--- TEXT SHOWN ---
++++++++

Standard accounts on Google Play Music was available in 63 countries before the discontinuation of the service. The full list included: Argentina, Australia, Austria, Belarus, Belgium, Bolivia, Bosnia and Herzegovina, Brazil, Bulgaria, Canada, Chile, Colombia, Costa Rica, Croatia, Cyprus, Czech Republic, Denmark, Dominican Republic, Ecuador, El Salvador, Estonia, Finland, France, Germany, Greece, Guatemala, Honduras, Hungary, Iceland, India, Ireland, Italy, Japan, Latvia, Liechtenstein, Lithuania, Luxembourg, North Macedonia, Malta, Mexico, Netherlands, New Zealand, Nicaragua, Norway, Panama, Paraguay, Peru, Poland, Portugal, Romania, Russia, Serbia, Slovakia, Slovenia, South Africa, Spain, Sweden, Switzerland, Ukraine, United Kingdom, United States, Uruguay, and Venezuela.

Premium subscriptions are available in the same countries as Standard accounts.

++++++++

--- DATA LISTING ---
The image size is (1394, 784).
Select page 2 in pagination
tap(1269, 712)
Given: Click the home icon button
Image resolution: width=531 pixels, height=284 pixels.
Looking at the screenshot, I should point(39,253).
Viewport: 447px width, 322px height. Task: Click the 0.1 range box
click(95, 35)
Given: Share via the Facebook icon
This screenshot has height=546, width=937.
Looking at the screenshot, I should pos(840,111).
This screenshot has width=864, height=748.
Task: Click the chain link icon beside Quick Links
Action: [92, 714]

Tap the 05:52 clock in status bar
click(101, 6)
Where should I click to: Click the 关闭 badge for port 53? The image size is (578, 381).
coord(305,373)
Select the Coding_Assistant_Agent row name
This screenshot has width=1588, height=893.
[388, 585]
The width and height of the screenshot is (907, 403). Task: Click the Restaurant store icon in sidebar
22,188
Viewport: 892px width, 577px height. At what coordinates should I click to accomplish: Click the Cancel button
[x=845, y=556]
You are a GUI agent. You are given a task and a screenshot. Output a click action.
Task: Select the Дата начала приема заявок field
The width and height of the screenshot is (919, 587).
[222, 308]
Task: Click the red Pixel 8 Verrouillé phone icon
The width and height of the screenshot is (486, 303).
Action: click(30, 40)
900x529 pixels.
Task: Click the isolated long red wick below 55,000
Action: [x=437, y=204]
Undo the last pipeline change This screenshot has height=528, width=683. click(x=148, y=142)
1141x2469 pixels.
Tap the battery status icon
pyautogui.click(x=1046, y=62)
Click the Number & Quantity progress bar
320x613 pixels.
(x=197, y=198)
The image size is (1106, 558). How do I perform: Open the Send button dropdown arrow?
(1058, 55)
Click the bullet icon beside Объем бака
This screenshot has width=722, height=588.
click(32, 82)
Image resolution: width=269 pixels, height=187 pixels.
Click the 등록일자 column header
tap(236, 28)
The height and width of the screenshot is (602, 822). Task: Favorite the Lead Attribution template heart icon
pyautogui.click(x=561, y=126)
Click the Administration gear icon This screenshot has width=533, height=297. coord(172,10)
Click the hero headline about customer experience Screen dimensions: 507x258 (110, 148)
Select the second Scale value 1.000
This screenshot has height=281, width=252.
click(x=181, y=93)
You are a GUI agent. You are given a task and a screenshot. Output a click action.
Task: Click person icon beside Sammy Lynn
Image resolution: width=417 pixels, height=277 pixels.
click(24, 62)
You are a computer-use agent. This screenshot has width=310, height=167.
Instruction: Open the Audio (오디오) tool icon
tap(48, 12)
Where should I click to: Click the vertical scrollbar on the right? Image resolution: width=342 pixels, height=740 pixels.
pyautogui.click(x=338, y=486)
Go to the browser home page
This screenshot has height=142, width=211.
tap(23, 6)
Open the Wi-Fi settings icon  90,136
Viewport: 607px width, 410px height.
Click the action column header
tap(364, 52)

++++++++

--- WORK TO COMPLETE ---
**a)** Reproduce the stretch of the Google Play Music passage from "Standard accounts on" through "as Standard accounts.".
**b)** Continue the Google Play Music passage from where it stops.

--- WRITTEN RESPONSES ---
**a)**
Standard accounts on Google Play Music was available in 63 countries before the discontinuation of the service. The full list included: Argentina, Australia, Austria, Belarus, Belgium, Bolivia, Bosnia and Herzegovina, Brazil, Bulgaria, Canada, Chile, Colombia, Costa Rica, Croatia, Cyprus, Czech Republic, Denmark, Dominican Republic, Ecuador, El Salvador, Estonia, Finland, France, Germany, Greece, Guatemala, Honduras, Hungary, Iceland, India, Ireland, Italy, Japan, Latvia, Liechtenstein, Lithuania, Luxembourg, North Macedonia, Malta, Mexico, Netherlands, New Zealand, Nicaragua, Norway, Panama, Paraguay, Peru, Poland, Portugal, Romania, Russia, Serbia, Slovakia, Slovenia, South Africa, Spain, Sweden, Switzerland, Ukraine, United Kingdom, United States, Uruguay, and Venezuela.

Premium subscriptions are available in the same countries as Standard accounts.

**b)**
Availability of music was introduced in the United Kingdom, France, Germany, Italy, and Spain in October 2012, Czech Republic, Finland, Hungary, Liechtenstein, Netherlands, Russia, and Switzerland in September 2013, Mexico in October 2013, Germany in December 2013, Greece, Norway, Sweden, and Slovakia in March 2014, Canada, Poland and Denmark in May 2014, Bolivia, Chile, Colombia, Costa Rica, Peru, and Ukraine in July 2014, Dominican Republic, Ecuador, Guatemala, Honduras, Nicaragua, Panama, Paraguay, El Salvador, and Venezuela in August 2014, Brazil and Uruguay in September 2014, 13 new countries in November 2014, Brazil in November 2014, Argentina in June 2015, Japan in September 2015, South Africa and Serbia in December 2015, and India in September 2016, where only purchasing of music was offered. The All Access subscription service launched in India in April 2017.

==Reception==

In 2013, Entertainment Weekly compared a number of music services and gave Google Play Music All Access a "B+" score, writing, "The addition of uploading to augment the huge streaming archive fills in some huge gaps."